Only one span of the listing below should come back. It runs from the line with "Given: Click the" through the line with "the 技术分析 left", and each of its lines must be reproduced exactly.

PROVIDED RECORDS
________________
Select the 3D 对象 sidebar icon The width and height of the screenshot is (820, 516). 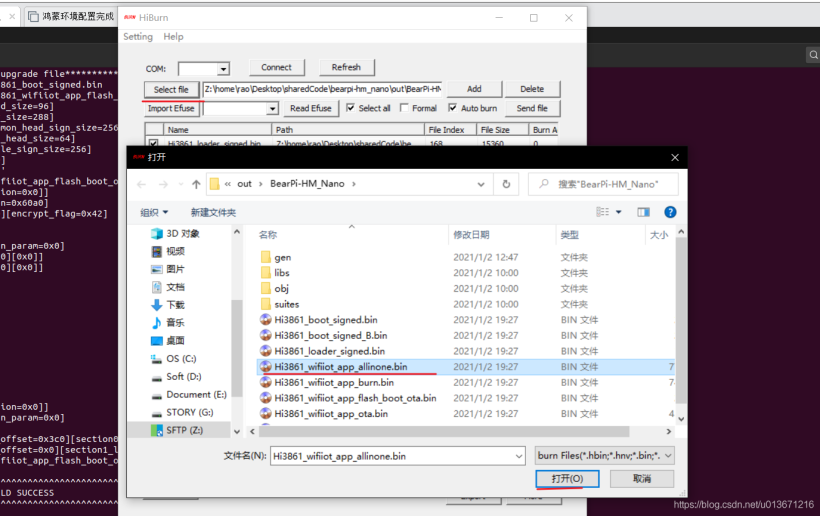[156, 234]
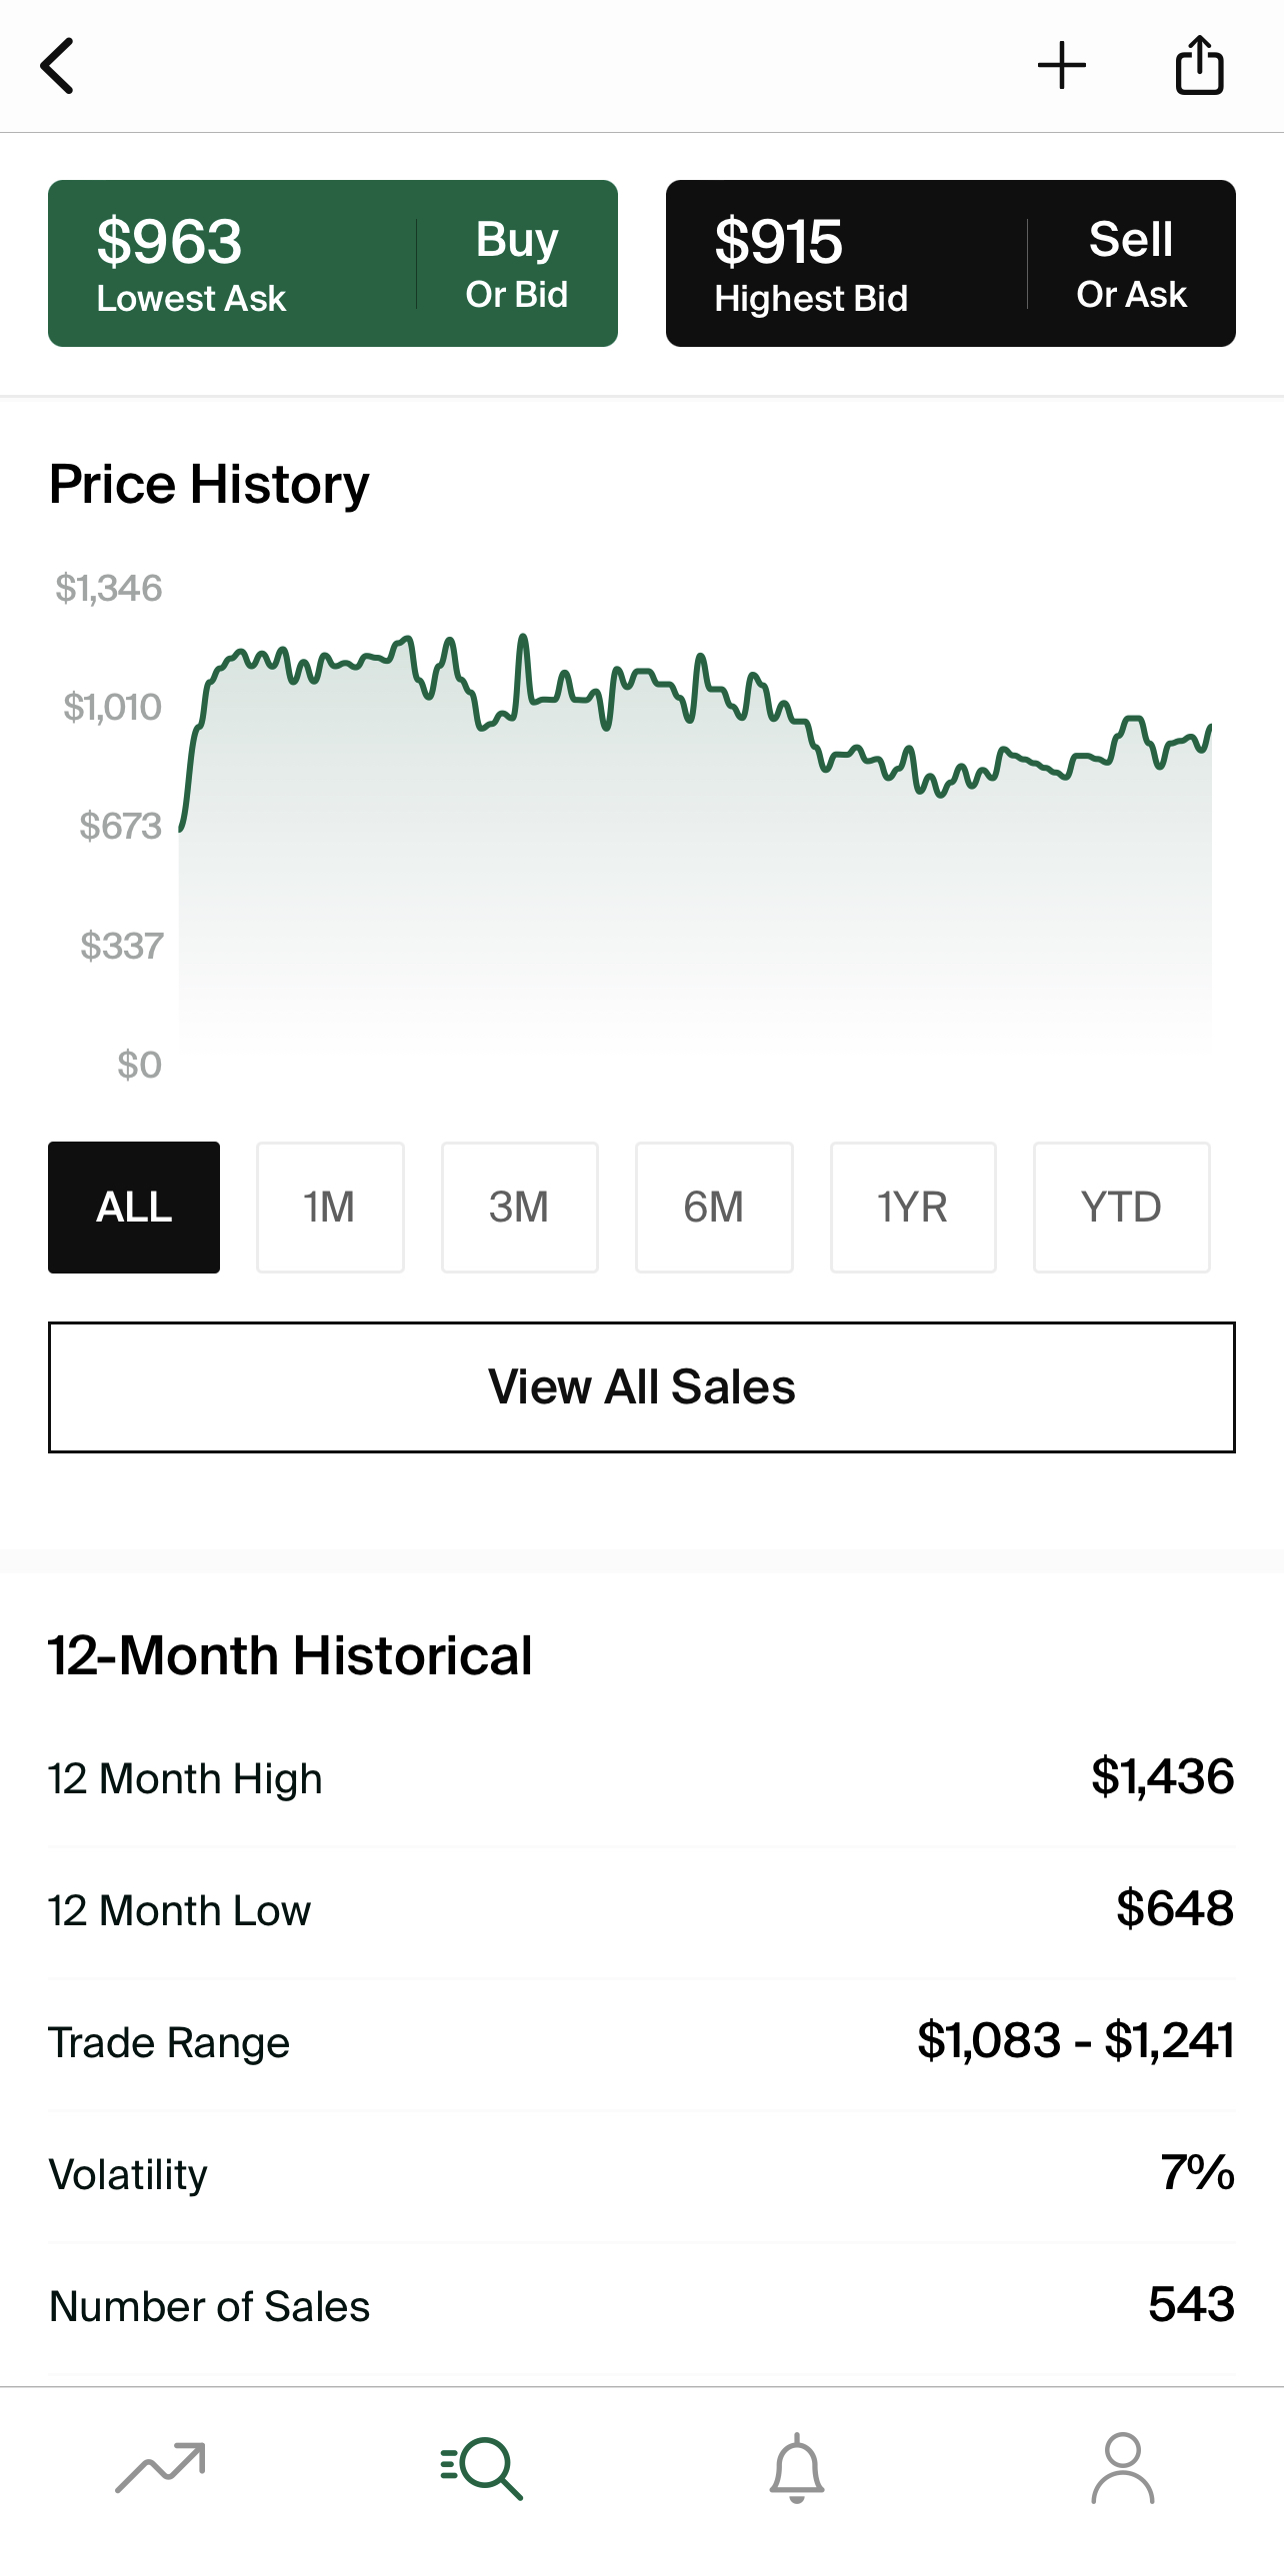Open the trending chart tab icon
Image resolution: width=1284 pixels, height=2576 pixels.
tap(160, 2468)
________________
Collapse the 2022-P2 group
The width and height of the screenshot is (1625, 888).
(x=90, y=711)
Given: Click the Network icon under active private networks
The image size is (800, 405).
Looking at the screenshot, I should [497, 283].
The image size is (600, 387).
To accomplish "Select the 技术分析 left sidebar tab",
________________
RESPONSE
Given: Click the Network icon under active private networks
The image size is (800, 405).
Looking at the screenshot, I should [497, 283].
The image size is (600, 387).
To accomplish "Select the 技术分析 left sidebar tab",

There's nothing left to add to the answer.